--- begin Source document ---

What Search Marketing Is Not

I often get asked what search marketing is and what a search marketer does. Curiously, when I answer this question I typically start with what search marketing is not in order to get to what it is.

If you are looking for a definition of search marketing, I think this one offers up quite a nice explanation. However, this particular post is not so much about the definition of search, but more about behaviors that separate the bad search marketing practices from the good. A lot of these examples are based on both good and bad approaches I have seen. Let’s get started.

Search marketing is not about treating PPC and SEO in isolation. Rather, search marketing is about using SEO and PPC to complement each other, as well as other marketing channels. A few months ago, Google  released a study on the impact of organic ranking on ad click incrementality. Yes, there may be some bias here but based on other third-party studies as well as data I have seen first hand, there is definite uplift (as opposed to cannibalization) to be gained by dominating the SERP. Some larger companies often have completely separate SEO and PPC departments which can negatively contribute towards siloed SEO/PPC behavior. However, setting common goals and KPIs can be one way to better encourage the two sides to work together, instead of in competition against each other.

PPC is not about landing all of your PPC keywords on the same page. Worse still, search marketing is not about landing all of your PPC keywords on the same web response form. It is not about forcing visitors to do that one specific action you want them to take and thinking that they will do it because you don’t give them any other options. The fact of the matter is that visitors do have an option. They can simply click off your page and go somewhere else. And if you piss them off enough, they can also choose never to click on another one of your search results again. PPC is about delivering relevancy and helping guide your visitors to the most appropriate page on your site. It is also about utilizing assist keywords to appropriately match your keywords to intent.

Search marketing is not just about focusing on people who have an immediate buying need. Don’t get me wrong; the ultimate goal is always to sell. But focusing just on searchers who have an immediate need is a short-sighted approach that will end up excluding a lot of searchers who are not yet at that stage. Search marketing is about helping people throughout the entire marketing funnel. Helping “early funnel” searchers will help strongly position you in their mindset for when they are ready to buy. Supporting existing customers with their post-purchase needs will help to increase their lifetime value and reduce acquisition costs later down the road.

SEO is not all about SEO rank. SEO is about delivering high quality visitors to your web site who will buy and repeat buy from you (either in the immediate-term or long-term). Rank is one factor that can help you get there, but should never be considered the end goal.

Link building is not about getting as many links into your site as possible. A common misconception I’ve often seen with people just starting out in the SEO space is that link building starts by getting as many links into your site as possible. The reality is that link building starts with good content but even then, good content alone is often not enough. As any seasoned SEO knows, successful link building is much more complex than that! You need to get the content right, the outreach right, be connected, and very often call in the real experts who are focused in this very important and specialist area.

Search marketing is not a “one-off” campaign. A strong search marketing program is not about doing a one-time push with the remains of some additional budget that you forgot to use. Nor is it something that you can focus your attention on one month and then forget about the next. Successful search marketing programs are ongoing and testing is an integral part of it to ensure that improvements are continuously being made, built upon, and then scaled across the program.

This is intended as a working list that I will continue to update. Feel free to add your examples in the comments too.

--- end Source document ---
--- begin Collected data ---

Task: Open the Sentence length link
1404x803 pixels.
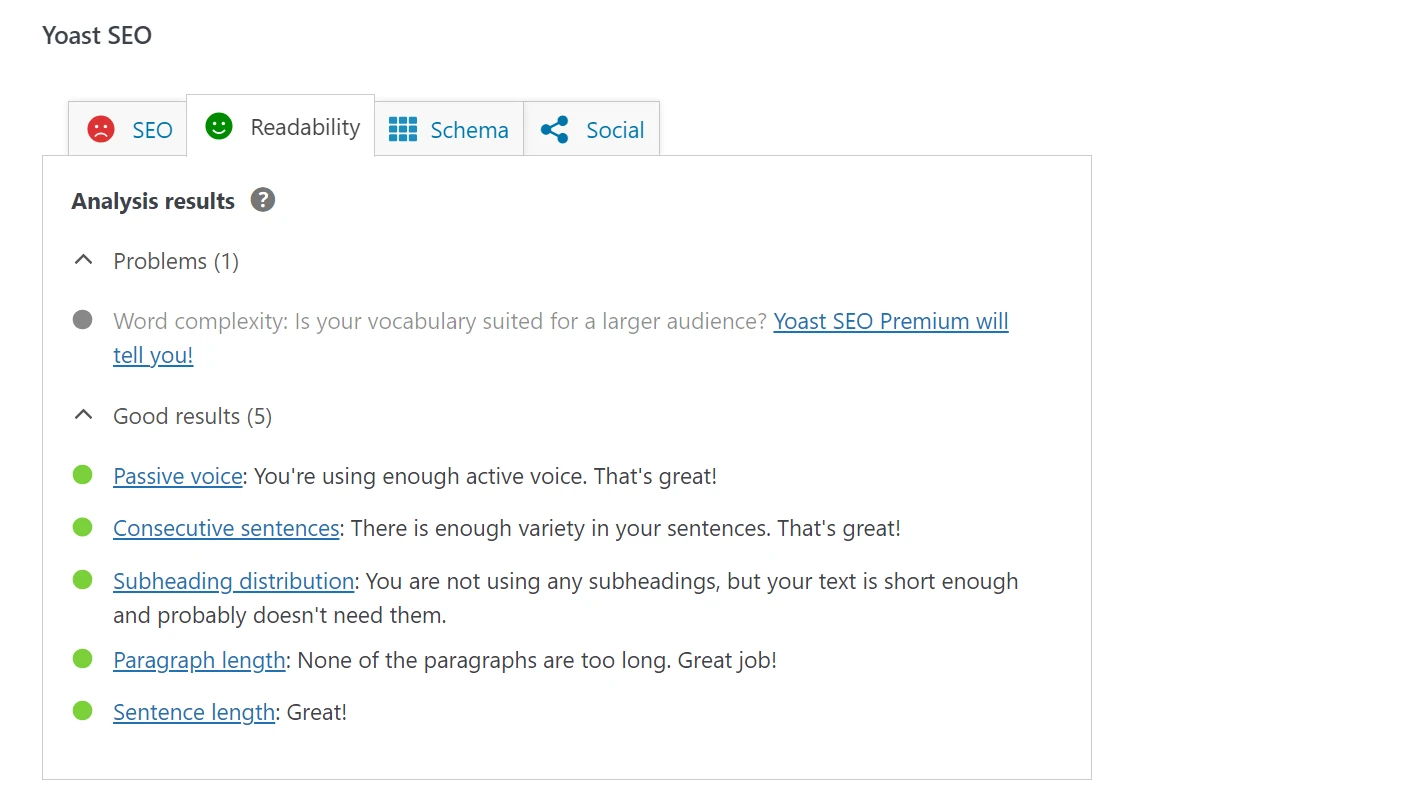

--- end Collected data ---

- [To do]:
1/ In the search marketing article, shorten the paragraph that begins "Search marketing is not a 'one-off' campaign" into a bulleted list that keeps its main points.
2/ Write out the passage of the search marketing article from "PPC is not about" to "keywords to intent.", word for word.

- [Answers to the exercise]:
1/
- A strong search marketing program is not a one-time push made with leftover budget.
- It is not something to focus on one month and forget about the next.
- Successful programs are ongoing.
- Testing is an integral part of them, so improvements keep being made, built upon, and scaled across the program.

2/
PPC is not about landing all of your PPC keywords on the same page. Worse still, search marketing is not about landing all of your PPC keywords on the same web response form. It is not about forcing visitors to do that one specific action you want them to take and thinking that they will do it because you don’t give them any other options. The fact of the matter is that visitors do have an option. They can simply click off your page and go somewhere else. And if you piss them off enough, they can also choose never to click on another one of your search results again. PPC is about delivering relevancy and helping guide your visitors to the most appropriate page on your site. It is also about utilizing assist keywords to appropriately match your keywords to intent.